Wow! Loved this line because I can absolutely see this pattern of thinking within myself.
Cosmic spreadsheet GOT me, lol. Clearly I have one of those. Thanks for this very important read.
Hard relate Kira. A lifetime of conditioning but getting better xxx
When I was healthier, I treated a lot of people to lunches and dinners. I thought nothing of sending little gifts just because. Since I’ve been less healthy, I’ve accepted the various gifts that have come my way as karma and/or grace. I do find as kind and thoughtful humans, we can get caught in an endless ‘thank you’ loop (like someone sending you a thank you card for the thank you gift you sent them, etc.) and that gets tired after a while.
Me too! I never thought twice about doing something kind for someone else, or wanted something in return. But that all went out the window when the kindness flowed toward me...
I think I have a different version of this problem; when something good happens, I'm waiting for the other shoe to fall. And it often does. For instance; did I get money in the mail? In about 15 minutes someone or something in this household needs the vet, the mechanic, the doctor, or a contractor. Did I just buy a kayak? I sure did. Do I love it? I sure do. Did my shoulder just go out? You betcha. So it takes me a very long time to TRUST the good thing is going to stay a good thing.
"Do it anyway" is really simple to say, and hard to do.

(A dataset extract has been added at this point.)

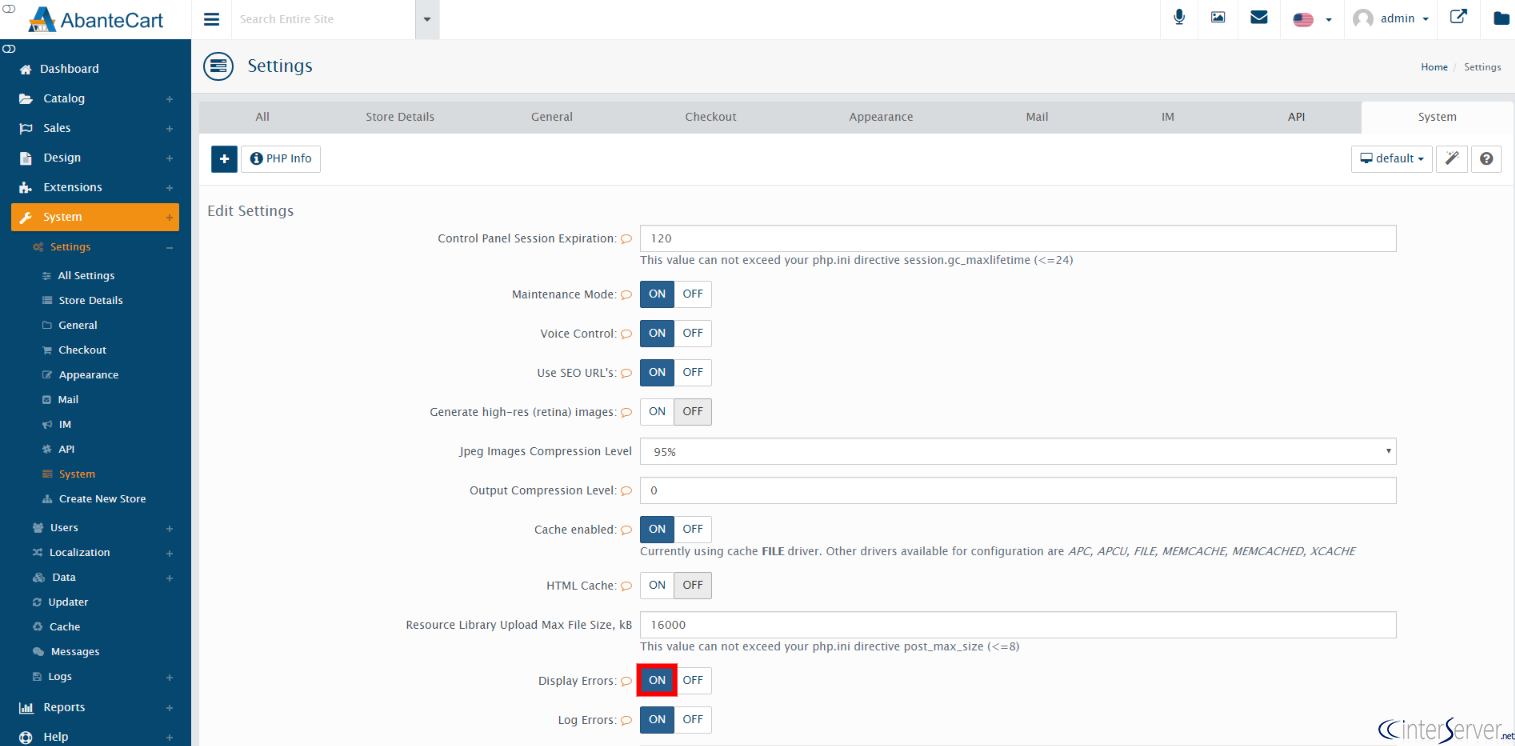
Task: Open the quick start wizard wand icon
Action: tap(1452, 159)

I haven't yet gotten it into my head, but a different friend of mine has a go to philosophy about Good things have room for more good things, or grow more good things, so maybe the message for me is "there will be good that comes of the shoe drop, too."
OMGGGGGGGGG. This is so resonant. I bet you think you already know the worst good thing that ever happened to me - the amazing studio apartment with the whole wall of windows and a ton of natural light and a view of the mountains that NEARLY FUCKING KILLED ME deciding whether and when to move in. But oh you'd be wrong.

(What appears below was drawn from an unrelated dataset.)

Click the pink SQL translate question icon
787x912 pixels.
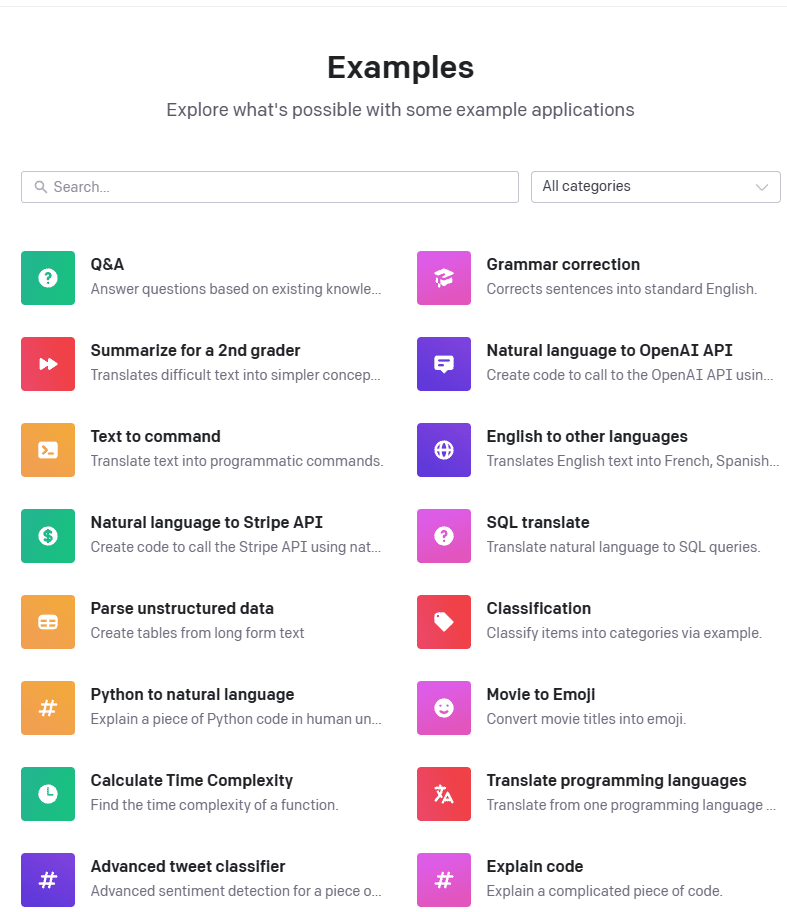tap(444, 536)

It's the very large sum of money that a friend gave me - not lent, GAVE - to rent my dream home in Venice Beach. Did I feel grateful? Sure, somewhere in there. But mostly I felt terrified, guilty, anxious, and totally paralyzed about how and when and whether to thank him or repay him. So I did what everyone would do, right? (read: wrong) I ignored him. I completely and totally froze. And felt bad about for like six years. Which I'm sure is what he intended when he gave me such a profoundly generous gift, and how he would most feel like that gift was honored (read: wrong again). I have since thanked him profusely, of course.
And I am now actively working on ways to let myself take in good things. Like literally I do meditations to help me elicit, identify, and then WITHSTAND the feeling of gratitude and joy, because it turns out, if it's not something you're used to feeling, it sure can be weird and itchy. Now, though, it feels bubbly and warm and buoyant - quite literally like a raft I can ride over the currents of whatever's happening in my life. Which is to say, WE NEED to feel the good things. It is part of how we get through all of (waves hands around at my sick body, at our sick society, at the human condition) this.

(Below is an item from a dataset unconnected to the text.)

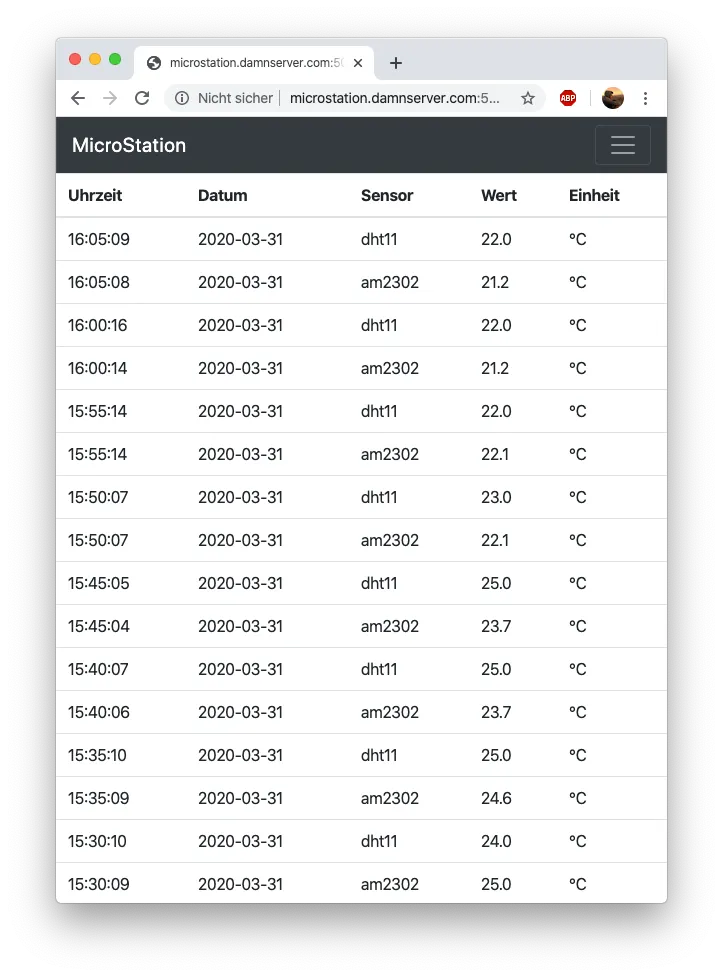Click the address bar URL field
Screen dimensions: 723x977
click(395, 98)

One. Thousand. Percent. I've done some variation of the above one million times.
"Turns out, if [joy] is not something you're used to feeling, it sure can be weird and itchy." So well said, friend.
"Transformative" --- such an overused word! --- but it applies. Sometimes, a shift in thinking, a revelation in outlook, reopens an entire world of different perspective. (And shines a spotlight on what we were missing before.)